• _Material shown_:
▬▬▬▬▬▬

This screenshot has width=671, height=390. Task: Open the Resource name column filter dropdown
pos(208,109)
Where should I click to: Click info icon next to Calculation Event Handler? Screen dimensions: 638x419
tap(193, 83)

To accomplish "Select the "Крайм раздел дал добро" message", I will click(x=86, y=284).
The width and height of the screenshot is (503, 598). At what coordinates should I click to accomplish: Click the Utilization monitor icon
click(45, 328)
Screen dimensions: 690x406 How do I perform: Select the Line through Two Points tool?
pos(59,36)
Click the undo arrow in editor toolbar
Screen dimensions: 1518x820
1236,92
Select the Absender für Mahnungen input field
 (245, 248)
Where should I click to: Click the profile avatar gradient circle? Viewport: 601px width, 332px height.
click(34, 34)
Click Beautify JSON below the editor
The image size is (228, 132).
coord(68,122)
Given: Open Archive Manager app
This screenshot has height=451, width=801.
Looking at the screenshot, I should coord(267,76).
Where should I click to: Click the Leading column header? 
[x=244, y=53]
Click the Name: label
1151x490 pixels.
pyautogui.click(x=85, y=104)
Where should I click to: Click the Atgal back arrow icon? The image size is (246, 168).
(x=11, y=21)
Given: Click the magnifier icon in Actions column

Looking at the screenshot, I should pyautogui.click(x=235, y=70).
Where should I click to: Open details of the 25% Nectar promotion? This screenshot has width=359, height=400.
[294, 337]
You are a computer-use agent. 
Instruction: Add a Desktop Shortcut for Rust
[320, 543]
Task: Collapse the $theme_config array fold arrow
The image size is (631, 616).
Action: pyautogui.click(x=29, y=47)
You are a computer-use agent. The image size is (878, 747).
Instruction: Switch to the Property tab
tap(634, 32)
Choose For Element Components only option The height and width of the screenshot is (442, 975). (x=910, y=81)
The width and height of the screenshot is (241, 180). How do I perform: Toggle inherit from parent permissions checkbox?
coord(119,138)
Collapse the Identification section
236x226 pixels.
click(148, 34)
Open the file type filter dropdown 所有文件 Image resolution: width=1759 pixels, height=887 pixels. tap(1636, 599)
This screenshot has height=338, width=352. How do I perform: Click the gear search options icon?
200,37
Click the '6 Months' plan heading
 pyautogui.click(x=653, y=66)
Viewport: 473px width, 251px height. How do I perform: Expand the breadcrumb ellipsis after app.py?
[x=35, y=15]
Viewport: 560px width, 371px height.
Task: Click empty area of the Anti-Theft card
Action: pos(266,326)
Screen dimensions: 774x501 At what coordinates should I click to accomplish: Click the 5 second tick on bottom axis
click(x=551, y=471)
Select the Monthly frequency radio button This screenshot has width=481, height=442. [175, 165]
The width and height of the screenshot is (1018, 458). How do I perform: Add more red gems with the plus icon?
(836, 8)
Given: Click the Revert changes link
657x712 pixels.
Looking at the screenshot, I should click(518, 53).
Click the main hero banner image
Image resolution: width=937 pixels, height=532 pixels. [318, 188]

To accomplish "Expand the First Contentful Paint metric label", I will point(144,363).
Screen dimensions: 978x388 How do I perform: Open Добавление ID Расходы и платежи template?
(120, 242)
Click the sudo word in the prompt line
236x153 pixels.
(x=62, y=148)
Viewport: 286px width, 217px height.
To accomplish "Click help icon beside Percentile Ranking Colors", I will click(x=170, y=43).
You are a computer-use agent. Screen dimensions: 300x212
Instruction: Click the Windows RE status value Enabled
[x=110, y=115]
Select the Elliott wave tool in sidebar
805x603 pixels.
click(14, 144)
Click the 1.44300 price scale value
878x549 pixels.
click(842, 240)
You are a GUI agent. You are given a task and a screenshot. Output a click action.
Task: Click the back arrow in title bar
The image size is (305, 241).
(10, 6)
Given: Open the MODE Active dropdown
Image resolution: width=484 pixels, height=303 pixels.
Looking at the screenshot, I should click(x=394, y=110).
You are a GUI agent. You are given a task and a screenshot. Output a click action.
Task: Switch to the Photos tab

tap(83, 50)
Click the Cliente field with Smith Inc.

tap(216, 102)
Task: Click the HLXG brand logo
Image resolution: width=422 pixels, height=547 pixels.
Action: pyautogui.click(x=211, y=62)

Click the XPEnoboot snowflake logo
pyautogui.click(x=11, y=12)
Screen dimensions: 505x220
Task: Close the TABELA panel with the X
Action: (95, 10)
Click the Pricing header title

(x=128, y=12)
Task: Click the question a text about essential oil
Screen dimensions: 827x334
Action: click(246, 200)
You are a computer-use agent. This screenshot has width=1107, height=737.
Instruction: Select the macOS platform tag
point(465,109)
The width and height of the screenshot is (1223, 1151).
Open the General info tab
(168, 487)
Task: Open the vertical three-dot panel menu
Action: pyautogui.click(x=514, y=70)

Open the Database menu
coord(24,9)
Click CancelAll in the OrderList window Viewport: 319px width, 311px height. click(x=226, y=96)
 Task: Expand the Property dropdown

▬▬▬▬▬▬

• _What the exercise asks_: Give back the entire listing above, matching every line exactly.

• _Your solution_:
This screenshot has width=671, height=390. Task: Open the Resource name column filter dropdown
pos(208,109)
Where should I click to: Click info icon next to Calculation Event Handler? Screen dimensions: 638x419
tap(193, 83)

To accomplish "Select the "Крайм раздел дал добро" message", I will click(x=86, y=284).
The width and height of the screenshot is (503, 598). At what coordinates should I click to accomplish: Click the Utilization monitor icon
click(45, 328)
Screen dimensions: 690x406 How do I perform: Select the Line through Two Points tool?
pos(59,36)
Click the undo arrow in editor toolbar
Screen dimensions: 1518x820
1236,92
Select the Absender für Mahnungen input field
 (245, 248)
Where should I click to: Click the profile avatar gradient circle? Viewport: 601px width, 332px height.
click(34, 34)
Click Beautify JSON below the editor
The image size is (228, 132).
coord(68,122)
Given: Open Archive Manager app
This screenshot has height=451, width=801.
Looking at the screenshot, I should coord(267,76).
Where should I click to: Click the Leading column header? 
[x=244, y=53]
Click the Name: label
1151x490 pixels.
pyautogui.click(x=85, y=104)
Where should I click to: Click the Atgal back arrow icon? The image size is (246, 168).
(x=11, y=21)
Given: Click the magnifier icon in Actions column

Looking at the screenshot, I should pyautogui.click(x=235, y=70).
Where should I click to: Open details of the 25% Nectar promotion? This screenshot has width=359, height=400.
[294, 337]
You are a computer-use agent. 
Instruction: Add a Desktop Shortcut for Rust
[320, 543]
Task: Collapse the $theme_config array fold arrow
The image size is (631, 616).
Action: pyautogui.click(x=29, y=47)
You are a computer-use agent. The image size is (878, 747).
Instruction: Switch to the Property tab
tap(634, 32)
Choose For Element Components only option The height and width of the screenshot is (442, 975). (x=910, y=81)
The width and height of the screenshot is (241, 180). How do I perform: Toggle inherit from parent permissions checkbox?
coord(119,138)
Collapse the Identification section
236x226 pixels.
click(148, 34)
Open the file type filter dropdown 所有文件 Image resolution: width=1759 pixels, height=887 pixels. tap(1636, 599)
This screenshot has height=338, width=352. How do I perform: Click the gear search options icon?
200,37
Click the '6 Months' plan heading
 pyautogui.click(x=653, y=66)
Viewport: 473px width, 251px height. How do I perform: Expand the breadcrumb ellipsis after app.py?
[x=35, y=15]
Viewport: 560px width, 371px height.
Task: Click empty area of the Anti-Theft card
Action: pos(266,326)
Screen dimensions: 774x501 At what coordinates should I click to accomplish: Click the 5 second tick on bottom axis
click(x=551, y=471)
Select the Monthly frequency radio button This screenshot has width=481, height=442. [175, 165]
The width and height of the screenshot is (1018, 458). How do I perform: Add more red gems with the plus icon?
(836, 8)
Given: Click the Revert changes link
657x712 pixels.
Looking at the screenshot, I should click(518, 53).
Click the main hero banner image
Image resolution: width=937 pixels, height=532 pixels. [318, 188]

To accomplish "Expand the First Contentful Paint metric label", I will point(144,363).
Screen dimensions: 978x388 How do I perform: Open Добавление ID Расходы и платежи template?
(120, 242)
Click the sudo word in the prompt line
236x153 pixels.
(x=62, y=148)
Viewport: 286px width, 217px height.
To accomplish "Click help icon beside Percentile Ranking Colors", I will click(x=170, y=43).
You are a computer-use agent. Screen dimensions: 300x212
Instruction: Click the Windows RE status value Enabled
[x=110, y=115]
Select the Elliott wave tool in sidebar
805x603 pixels.
click(14, 144)
Click the 1.44300 price scale value
878x549 pixels.
click(842, 240)
You are a GUI agent. You are given a task and a screenshot. Output a click action.
Task: Click the back arrow in title bar
The image size is (305, 241).
(10, 6)
Given: Open the MODE Active dropdown
Image resolution: width=484 pixels, height=303 pixels.
Looking at the screenshot, I should click(x=394, y=110).
You are a GUI agent. You are given a task and a screenshot. Output a click action.
Task: Switch to the Photos tab

tap(83, 50)
Click the Cliente field with Smith Inc.

tap(216, 102)
Task: Click the HLXG brand logo
Image resolution: width=422 pixels, height=547 pixels.
Action: pyautogui.click(x=211, y=62)

Click the XPEnoboot snowflake logo
pyautogui.click(x=11, y=12)
Screen dimensions: 505x220
Task: Close the TABELA panel with the X
Action: (95, 10)
Click the Pricing header title

(x=128, y=12)
Task: Click the question a text about essential oil
Screen dimensions: 827x334
Action: click(246, 200)
You are a computer-use agent. This screenshot has width=1107, height=737.
Instruction: Select the macOS platform tag
point(465,109)
The width and height of the screenshot is (1223, 1151).
Open the General info tab
(168, 487)
Task: Open the vertical three-dot panel menu
Action: pyautogui.click(x=514, y=70)

Open the Database menu
coord(24,9)
Click CancelAll in the OrderList window Viewport: 319px width, 311px height. click(x=226, y=96)
 Task: Expand the Property dropdown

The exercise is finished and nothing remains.